Dog Day Afternoon writer Frank Pierson dies
CBC News
Posted: Jul 23, 2012 5:56 PM ET
Last Updated: Jul 23, 2012 5:54 PM ET
Actor Adrian Brody, left, is shown with Frank Pierson, then president of the Academy of Motion Picture Arts and Sciences President, at an Oscar nominations ceremony in 2005. Pierson died Sunday. (Nick Ut/Associated Press)
Frank Pierson, a Hollywood writer and director who earned an Oscar for writing Dog Day Afternoon, has died. He was 87.
He died Sunday at Cedars-Sinai hospital in Los Angeles, according to his manager Susan Landau.
Pierson also wrote 1965’s Cat Ballou and 1967’s Cool Hand Luke, both nominated for an Academy Award for screenwriting. Both are famous for their rebel humour, including Cool Hand Luke's most famous line "What we got here is... failure to communicate."
Dog Day Afternoon was based on a real Brooklyn robbery and hostage taking and a Life article about it by P.F. Kluge, called The Boys in the Bank. The film earned five Oscars, including best picture and best director for Sidney Lumet. Al Pacino, as the leading man and robber, was considered a quintessential anti-hero, as well as uttering one-liners such as "Alright, it's the FBI, so nobody give your real name."
More recently, Pierson was actively working as a consultant on the current season of AMC's Mad Men and even co-wrote one of this past season's scripts, titled “Signal 30.”
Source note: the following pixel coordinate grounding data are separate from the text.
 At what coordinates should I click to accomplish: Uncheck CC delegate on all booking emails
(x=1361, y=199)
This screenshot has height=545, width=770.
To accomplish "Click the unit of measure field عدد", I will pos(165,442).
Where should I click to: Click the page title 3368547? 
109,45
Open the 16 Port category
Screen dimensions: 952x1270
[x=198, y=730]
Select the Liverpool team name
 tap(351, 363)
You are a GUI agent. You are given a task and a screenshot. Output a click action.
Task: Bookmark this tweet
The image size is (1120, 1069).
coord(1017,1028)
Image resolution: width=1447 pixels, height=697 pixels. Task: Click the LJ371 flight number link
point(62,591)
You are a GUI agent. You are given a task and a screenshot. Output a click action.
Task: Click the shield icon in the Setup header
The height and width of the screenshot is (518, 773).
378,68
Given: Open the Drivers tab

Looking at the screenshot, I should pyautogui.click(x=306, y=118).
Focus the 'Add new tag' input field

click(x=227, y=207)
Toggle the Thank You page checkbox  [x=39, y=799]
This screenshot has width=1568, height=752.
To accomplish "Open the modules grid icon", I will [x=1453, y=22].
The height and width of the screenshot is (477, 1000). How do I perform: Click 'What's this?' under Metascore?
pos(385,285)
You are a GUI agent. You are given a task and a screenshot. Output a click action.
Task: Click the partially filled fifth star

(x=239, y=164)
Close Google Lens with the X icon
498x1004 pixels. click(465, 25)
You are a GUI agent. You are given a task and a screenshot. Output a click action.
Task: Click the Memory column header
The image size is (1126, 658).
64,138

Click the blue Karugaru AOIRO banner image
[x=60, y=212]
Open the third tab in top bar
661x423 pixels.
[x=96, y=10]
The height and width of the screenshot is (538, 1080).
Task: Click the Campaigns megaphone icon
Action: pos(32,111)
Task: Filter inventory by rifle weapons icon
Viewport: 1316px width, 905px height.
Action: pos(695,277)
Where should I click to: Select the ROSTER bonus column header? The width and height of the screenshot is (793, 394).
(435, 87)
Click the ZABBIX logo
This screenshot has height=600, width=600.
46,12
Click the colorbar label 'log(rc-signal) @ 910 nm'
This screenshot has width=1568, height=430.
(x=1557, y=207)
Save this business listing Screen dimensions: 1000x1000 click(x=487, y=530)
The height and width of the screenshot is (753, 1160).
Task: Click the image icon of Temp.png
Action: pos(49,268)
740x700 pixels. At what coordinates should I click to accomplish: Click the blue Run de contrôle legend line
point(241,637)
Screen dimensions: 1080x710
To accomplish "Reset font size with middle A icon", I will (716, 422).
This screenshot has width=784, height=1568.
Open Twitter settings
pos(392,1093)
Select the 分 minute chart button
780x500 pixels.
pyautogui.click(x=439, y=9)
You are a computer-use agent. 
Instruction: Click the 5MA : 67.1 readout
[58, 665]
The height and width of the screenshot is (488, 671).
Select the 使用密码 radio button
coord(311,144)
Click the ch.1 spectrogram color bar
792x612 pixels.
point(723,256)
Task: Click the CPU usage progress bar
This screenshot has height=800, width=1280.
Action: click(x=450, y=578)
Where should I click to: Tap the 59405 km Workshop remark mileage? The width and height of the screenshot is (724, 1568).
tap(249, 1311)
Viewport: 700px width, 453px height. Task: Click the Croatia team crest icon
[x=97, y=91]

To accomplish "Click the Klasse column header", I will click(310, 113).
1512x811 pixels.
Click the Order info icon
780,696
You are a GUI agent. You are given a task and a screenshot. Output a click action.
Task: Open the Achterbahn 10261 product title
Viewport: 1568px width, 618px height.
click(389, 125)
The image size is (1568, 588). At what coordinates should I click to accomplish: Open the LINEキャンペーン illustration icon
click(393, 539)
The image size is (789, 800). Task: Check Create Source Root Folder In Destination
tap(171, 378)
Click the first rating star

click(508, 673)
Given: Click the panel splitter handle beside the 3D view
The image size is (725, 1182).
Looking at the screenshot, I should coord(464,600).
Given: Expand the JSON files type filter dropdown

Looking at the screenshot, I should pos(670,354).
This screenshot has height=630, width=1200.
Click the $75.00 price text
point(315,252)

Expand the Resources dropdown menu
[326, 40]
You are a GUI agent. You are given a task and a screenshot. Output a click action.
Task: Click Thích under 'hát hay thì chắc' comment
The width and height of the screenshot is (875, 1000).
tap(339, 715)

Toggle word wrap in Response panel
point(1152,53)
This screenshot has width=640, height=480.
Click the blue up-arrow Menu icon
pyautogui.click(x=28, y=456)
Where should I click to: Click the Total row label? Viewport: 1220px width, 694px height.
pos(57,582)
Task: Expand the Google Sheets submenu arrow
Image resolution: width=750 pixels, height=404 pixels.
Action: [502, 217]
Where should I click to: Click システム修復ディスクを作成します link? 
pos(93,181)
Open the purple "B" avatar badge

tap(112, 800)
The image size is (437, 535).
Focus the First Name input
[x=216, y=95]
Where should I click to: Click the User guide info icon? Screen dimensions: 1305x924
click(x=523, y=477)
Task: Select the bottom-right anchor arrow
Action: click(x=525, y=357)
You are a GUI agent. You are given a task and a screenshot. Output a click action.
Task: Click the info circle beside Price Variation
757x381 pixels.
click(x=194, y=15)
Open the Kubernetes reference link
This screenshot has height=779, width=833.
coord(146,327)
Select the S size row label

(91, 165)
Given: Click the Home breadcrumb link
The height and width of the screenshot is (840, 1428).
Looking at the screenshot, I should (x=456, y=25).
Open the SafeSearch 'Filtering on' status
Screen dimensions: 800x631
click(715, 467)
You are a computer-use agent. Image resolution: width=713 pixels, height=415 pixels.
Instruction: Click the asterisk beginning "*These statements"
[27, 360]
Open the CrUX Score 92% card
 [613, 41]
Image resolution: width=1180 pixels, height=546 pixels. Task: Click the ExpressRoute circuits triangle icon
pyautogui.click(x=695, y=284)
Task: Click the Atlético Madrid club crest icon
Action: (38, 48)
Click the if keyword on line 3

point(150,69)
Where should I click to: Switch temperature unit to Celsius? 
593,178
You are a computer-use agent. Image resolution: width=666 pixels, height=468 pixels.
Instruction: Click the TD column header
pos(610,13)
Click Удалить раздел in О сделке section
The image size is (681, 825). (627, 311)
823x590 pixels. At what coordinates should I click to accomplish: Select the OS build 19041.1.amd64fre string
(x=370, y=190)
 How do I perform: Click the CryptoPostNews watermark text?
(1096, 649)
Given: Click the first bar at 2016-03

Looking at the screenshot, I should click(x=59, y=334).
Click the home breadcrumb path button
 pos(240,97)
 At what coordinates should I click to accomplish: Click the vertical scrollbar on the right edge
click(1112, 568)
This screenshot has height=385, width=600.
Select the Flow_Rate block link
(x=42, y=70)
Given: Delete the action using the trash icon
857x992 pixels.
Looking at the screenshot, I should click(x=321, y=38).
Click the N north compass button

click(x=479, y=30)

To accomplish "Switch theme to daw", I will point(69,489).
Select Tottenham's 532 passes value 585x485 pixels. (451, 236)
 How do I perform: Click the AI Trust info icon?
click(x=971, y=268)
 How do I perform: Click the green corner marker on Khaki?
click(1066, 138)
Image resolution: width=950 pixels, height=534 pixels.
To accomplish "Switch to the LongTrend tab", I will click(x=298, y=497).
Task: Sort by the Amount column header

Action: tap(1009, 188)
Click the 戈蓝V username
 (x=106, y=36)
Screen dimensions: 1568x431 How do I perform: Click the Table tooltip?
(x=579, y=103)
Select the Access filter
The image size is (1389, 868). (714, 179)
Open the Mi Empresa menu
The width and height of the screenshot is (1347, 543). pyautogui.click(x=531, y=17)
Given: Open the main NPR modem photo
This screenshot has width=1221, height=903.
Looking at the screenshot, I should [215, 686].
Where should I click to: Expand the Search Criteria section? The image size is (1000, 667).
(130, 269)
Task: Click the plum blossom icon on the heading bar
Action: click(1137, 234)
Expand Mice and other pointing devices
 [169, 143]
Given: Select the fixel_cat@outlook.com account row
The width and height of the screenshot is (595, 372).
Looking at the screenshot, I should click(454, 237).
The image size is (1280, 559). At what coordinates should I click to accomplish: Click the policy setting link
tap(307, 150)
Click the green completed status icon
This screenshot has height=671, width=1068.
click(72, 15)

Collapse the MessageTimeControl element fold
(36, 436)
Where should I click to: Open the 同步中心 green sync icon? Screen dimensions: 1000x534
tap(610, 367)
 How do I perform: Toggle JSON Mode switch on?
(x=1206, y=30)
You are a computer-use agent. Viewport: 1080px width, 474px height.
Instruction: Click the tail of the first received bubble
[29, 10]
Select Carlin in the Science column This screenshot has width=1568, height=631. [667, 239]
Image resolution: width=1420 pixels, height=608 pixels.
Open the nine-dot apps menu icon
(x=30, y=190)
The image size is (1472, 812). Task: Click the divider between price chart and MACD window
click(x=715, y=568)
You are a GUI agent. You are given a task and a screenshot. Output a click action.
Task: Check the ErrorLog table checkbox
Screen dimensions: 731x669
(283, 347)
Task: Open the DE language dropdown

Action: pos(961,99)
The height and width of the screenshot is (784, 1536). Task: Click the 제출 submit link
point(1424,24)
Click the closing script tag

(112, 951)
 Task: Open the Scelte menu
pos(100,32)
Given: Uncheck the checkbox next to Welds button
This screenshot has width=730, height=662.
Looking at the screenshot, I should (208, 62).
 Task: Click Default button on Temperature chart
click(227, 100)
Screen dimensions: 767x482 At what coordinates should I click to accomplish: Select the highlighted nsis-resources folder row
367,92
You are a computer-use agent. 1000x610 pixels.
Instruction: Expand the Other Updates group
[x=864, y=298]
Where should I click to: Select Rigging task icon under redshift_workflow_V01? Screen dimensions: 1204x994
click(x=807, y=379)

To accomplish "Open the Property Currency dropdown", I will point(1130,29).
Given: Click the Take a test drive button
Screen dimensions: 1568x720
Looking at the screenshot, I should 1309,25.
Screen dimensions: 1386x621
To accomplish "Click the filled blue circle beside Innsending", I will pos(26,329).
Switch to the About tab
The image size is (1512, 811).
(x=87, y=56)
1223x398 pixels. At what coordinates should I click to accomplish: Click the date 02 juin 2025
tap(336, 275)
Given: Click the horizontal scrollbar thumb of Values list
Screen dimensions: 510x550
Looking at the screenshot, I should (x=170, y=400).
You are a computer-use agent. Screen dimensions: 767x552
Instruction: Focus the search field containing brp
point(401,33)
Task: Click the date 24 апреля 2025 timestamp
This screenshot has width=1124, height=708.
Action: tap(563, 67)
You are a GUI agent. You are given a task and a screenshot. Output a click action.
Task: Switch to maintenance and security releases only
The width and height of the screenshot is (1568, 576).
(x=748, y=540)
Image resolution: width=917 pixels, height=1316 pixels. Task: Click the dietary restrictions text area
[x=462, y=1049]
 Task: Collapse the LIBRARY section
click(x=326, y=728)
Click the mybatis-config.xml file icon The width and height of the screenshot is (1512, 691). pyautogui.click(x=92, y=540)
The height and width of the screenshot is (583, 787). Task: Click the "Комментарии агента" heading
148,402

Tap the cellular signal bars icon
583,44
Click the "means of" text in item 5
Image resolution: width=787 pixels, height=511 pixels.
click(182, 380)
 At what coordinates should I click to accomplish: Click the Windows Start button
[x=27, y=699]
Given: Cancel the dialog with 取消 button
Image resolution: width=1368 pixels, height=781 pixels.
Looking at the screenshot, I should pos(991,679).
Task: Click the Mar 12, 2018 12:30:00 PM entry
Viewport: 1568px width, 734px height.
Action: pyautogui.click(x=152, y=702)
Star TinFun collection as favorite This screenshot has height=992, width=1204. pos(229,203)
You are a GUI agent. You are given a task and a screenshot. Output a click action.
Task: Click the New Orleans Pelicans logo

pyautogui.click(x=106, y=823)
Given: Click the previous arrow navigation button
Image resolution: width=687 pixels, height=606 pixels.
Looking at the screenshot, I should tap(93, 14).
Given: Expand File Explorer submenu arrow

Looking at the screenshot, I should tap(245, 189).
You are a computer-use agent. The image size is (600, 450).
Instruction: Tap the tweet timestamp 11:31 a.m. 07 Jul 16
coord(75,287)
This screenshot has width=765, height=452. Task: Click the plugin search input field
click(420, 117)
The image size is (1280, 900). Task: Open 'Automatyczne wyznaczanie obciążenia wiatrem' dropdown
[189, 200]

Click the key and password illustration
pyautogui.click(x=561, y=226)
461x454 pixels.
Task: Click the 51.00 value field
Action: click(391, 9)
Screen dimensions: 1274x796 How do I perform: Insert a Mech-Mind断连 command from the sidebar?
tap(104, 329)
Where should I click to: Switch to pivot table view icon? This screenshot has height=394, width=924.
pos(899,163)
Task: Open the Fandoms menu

He also was consulting producer on The Good Wife in 2010. He first wrote for TV with Have Gun, Will Travel in 1959 and was creator of the James Garner TV series in the early 1970s.
Pierson had a memorable TV directing career, with credits such as Truman, a 1995 biopic of the former president, and Conspiracy, a 2001 drama about a Nazi conspiracy. He won Emmys for both TV movies.
He famously directed Barbra Streisand in A Star is Born, and wrote a first-person account of how difficult she was to direct, calling her manipulative and a control freak.
Pierson was president of the Academy of Motion Picture Arts and Sciences from 2001 to 2005 and president of the Writers Guild of America for two terms, as well as a professor at the University of Southern California’s film school.
Pierson was born May 12, 1925, in Chappaqua, N.Y., and was educated at Harvard University. He served as a correspondent for Time magazine and was also an ad copy writer before going into TV writing.
His film directing debut was with The Looking Glass War in 1969. Screenwriting credits included The Anderson Tapes, Presumed Innocent, In Country, The Looking Glass War, The Happening and King of the Gypsies.
Pierson is survived by his wife Helene, his children, Michael and Eve, and five grandchildren.